Lors d’une visite officielle à Andorre, le 28 avril, Emmanuel Macron a appelé la principauté à envisager la dépénalisation de l’interruption volontaire de grossesse (IVG). Ce pays, qui compte environ 86 000 habitants, est l’un des deux derniers États européens, avec le Vatican, à interdire totalement cette pratique, même en cas de viol, d’inceste, ou de danger pour la vie de la mère.
EN BREF
- Emmanuel Macron a appelé Andorre à progresser vers la dépénalisation de l’IVG.
- Andorre est l’un des deux derniers pays européens à interdire complètement l’avortement.
- Le gouvernement andorran espère une avancée sur ce sujet d’ici un an.
Lors de son discours sur la place du Poble, à Andorre-la-Vieille, le président français, également coprince d’Andorre, a souligné la nécessité d’entamer un débat sur cette question, qui est devenue une demande croissante au sein de la société andorrane. « Je souhaite que ce débat progresse et qu’il permette de répondre à une demande que j’entends », a affirmé Emmanuel Macron.
Le chef du gouvernement andorran, Xavier Espot Zamora, a récemment exprimé son espoir de voir une évolution de la législation sur l’IVG dans un délai d’un an. Il a cependant précisé que cela ne signifierait pas une légalisation immédiate. « Le gouvernement s’efforce de trouver une solution mûrement réfléchie et négociée, sans compromettre notre système politique », a-t-il déclaré.
Ce sujet délicat est d’autant plus complexe en raison de la structure unique de la gouvernance d’Andorre. Le pays, qui fonctionne sous un système de co-principauté, doit négocier ses lois avec le Saint-Siège, ce qui complique l’évolution des mentalités sur des questions sociétales comme l’avortement. « Ce n’est pas parce que le gouvernement d’Andorre ou la société andorrane sont plus conservateurs qu’en France ou en Espagne, mais parce qu’un de nos chefs d’État est évêque », a expliqué Xavier Espot Zamora, faisant référence à l’évêque d’Urgell, qui s’oppose à la légalisation de l’IVG.
Actuellement, les femmes qui souhaitent avorter en Andorre risquent jusqu’à six mois de prison, tandis que les médecins qui pratiquent l’IVG encourent une peine de trois ans. Cette situation met en lumière le décalage entre les attentes sociétales et les lois en vigueur dans cette principauté.
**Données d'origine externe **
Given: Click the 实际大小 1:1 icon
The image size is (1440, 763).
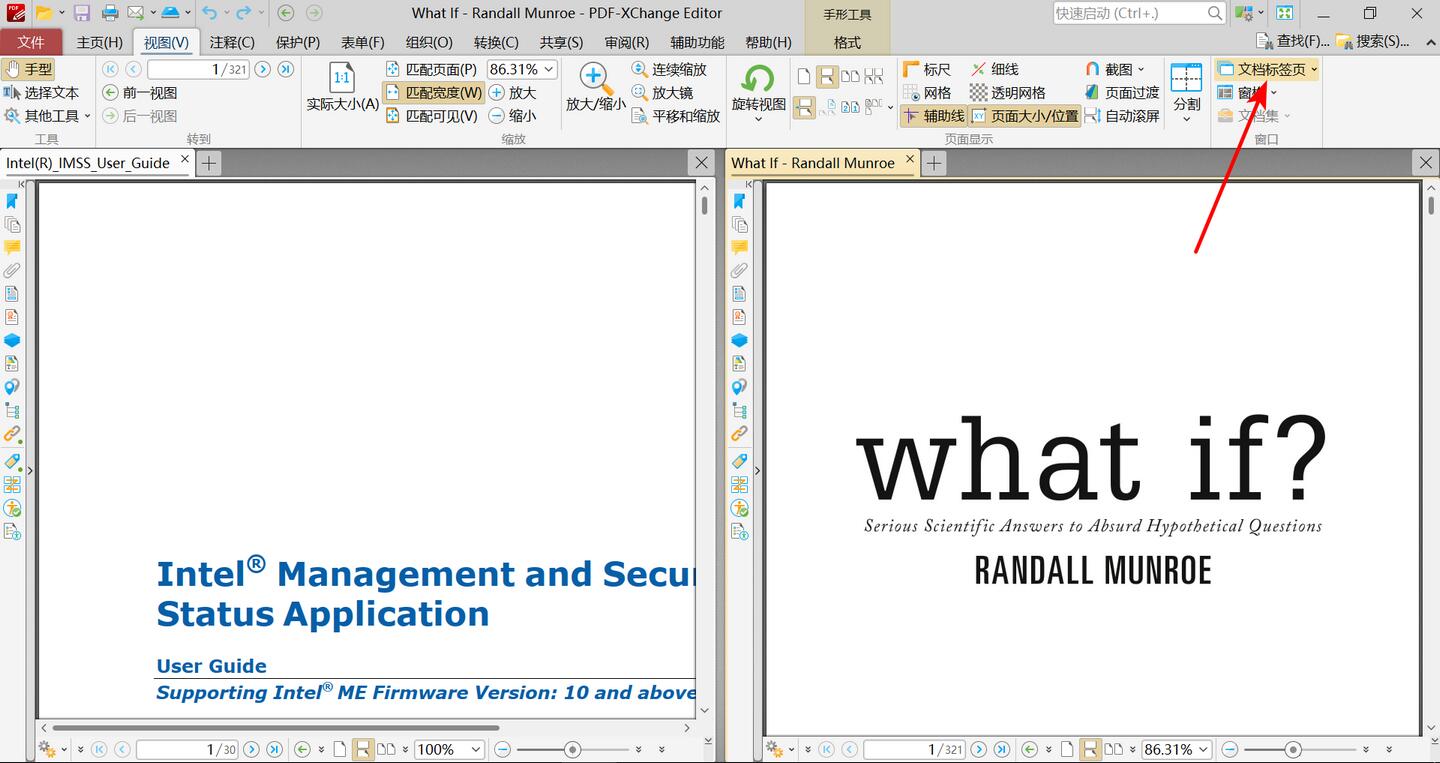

La déclaration d’Emmanuel Macron et les discussions en cours sur la dépénalisation de l’IVG en Andorre pourraient marquer un tournant dans la législation sur ce sujet sensible. Reste à voir si ces appels à l’évolution porteront leurs fruits et si la principauté parviendra à trouver un consensus qui respecte à la fois la tradition et les besoins des femmes.